● OBJECTIVE A: Summarize the passage on understanding business accounts in two sentences.

[BEGIN DOCUMENT PASSAGE]

All businesses need to prepare accounts, either for statutory purposes or for supporting the completion of a tax return, and whilst accountants exist to make this necessity easier for clients, all too often we hear the phrase…
“I’ll just sign them, I don’t understand what I’m reading anyway”.
The intricacies of accounts and tax cannot be summed up in one article, but there are some simple points that when clarified could help you to understand what you are signing. It is important that business owners and managers understand their financial picture in order that the information can be used to better plan for the future of the business, through growth, succession, sale, etc, so below I provide some basic outlines of how to better understand your accounts.
A basic set of accounts for most small businesses will consist of a:
- Profit and Loss Account. This is a record of the income and expenses a business has incurred over a given time period, in the majority of cases this will be 12 months, and will show if there has been a profit or a loss made in that time.
- In simple terms this is the revenue (monies the company has earned) with the various costs (expenses) subtracted, resulting in a net profit or loss. Most profit and loss accounts are initially compiled using the transactions that have gone through the business bank account during the period.
- Other items are then also brought into the accounts in order to be compliant with accounting legislation such as movements in prepayments or accruals (the balances of these being shown in the Balance sheet – explained below). These are items that may have been either paid for within the period of account but relate to another period or have been incurred in the period but not yet invoiced.

[END DOCUMENT PASSAGE]
[BEGIN DATA ROWS]

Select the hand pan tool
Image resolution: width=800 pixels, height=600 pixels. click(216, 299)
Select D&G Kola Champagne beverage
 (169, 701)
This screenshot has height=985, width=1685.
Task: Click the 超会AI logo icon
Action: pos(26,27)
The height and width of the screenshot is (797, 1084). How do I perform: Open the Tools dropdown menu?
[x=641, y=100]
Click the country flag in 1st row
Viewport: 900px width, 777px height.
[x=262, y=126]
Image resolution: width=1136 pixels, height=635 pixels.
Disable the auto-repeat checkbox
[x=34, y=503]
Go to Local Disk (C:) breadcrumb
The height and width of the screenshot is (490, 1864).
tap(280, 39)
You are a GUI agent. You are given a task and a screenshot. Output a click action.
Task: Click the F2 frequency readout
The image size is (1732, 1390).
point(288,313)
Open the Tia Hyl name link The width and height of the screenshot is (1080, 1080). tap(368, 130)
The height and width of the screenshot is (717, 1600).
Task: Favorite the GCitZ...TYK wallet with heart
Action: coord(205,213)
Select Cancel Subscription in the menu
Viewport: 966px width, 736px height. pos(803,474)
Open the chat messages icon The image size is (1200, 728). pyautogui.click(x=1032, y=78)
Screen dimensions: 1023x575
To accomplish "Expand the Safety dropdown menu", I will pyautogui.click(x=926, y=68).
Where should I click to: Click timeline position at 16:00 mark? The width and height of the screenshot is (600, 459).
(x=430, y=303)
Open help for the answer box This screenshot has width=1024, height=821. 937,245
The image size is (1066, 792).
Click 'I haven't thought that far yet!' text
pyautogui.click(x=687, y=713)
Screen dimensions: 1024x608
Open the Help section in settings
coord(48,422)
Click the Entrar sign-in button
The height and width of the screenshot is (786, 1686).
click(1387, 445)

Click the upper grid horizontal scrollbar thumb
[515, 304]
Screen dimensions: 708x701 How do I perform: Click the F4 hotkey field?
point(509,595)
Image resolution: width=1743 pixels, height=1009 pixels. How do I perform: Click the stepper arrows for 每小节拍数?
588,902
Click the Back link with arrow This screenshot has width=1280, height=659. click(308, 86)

[END DATA ROWS]

● OBJECTIVE B: Copy out the lines of the listing from the one containing "Image resolution: width=1743" through the end of the listing, inclusive.

● CORRECT OUTPUT A: Business owners often sign accounts they do not understand, yet understanding their financial picture helps them plan for the future of the business through growth, succession or sale. A basic set of small-business accounts includes a profit and loss account, which records income and expenses over a period (usually 12 months) to show a profit or loss, with items such as prepayments and accruals added to comply with accounting legislation.

● CORRECT OUTPUT B:
Image resolution: width=1743 pixels, height=1009 pixels. How do I perform: Click the stepper arrows for 每小节拍数?
588,902
Click the Back link with arrow This screenshot has width=1280, height=659. click(308, 86)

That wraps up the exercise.